Collected data
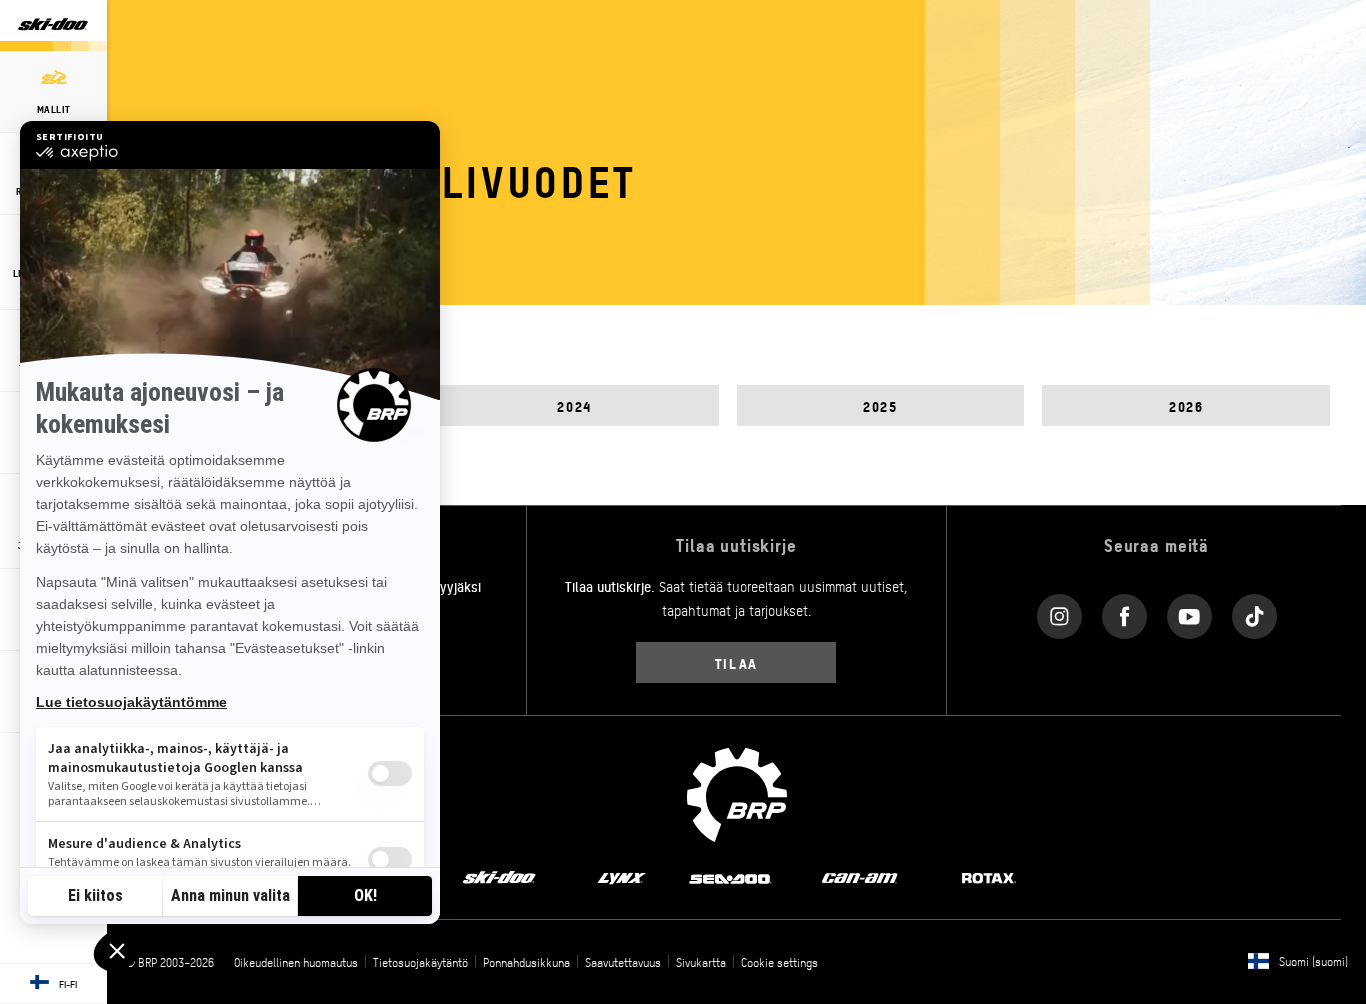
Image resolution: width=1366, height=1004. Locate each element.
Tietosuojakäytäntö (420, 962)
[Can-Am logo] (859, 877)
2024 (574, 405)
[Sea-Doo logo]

■ **What is needed**:
Please repeat the data above exactly as it appears, pictures excluded.

■ **Solution for this exercise**:
Image resolution: width=1366, height=1004. Locate each element.
Tietosuojakäytäntö (420, 962)
[Can-Am logo] (859, 877)
2024 (574, 405)
[Sea-Doo logo]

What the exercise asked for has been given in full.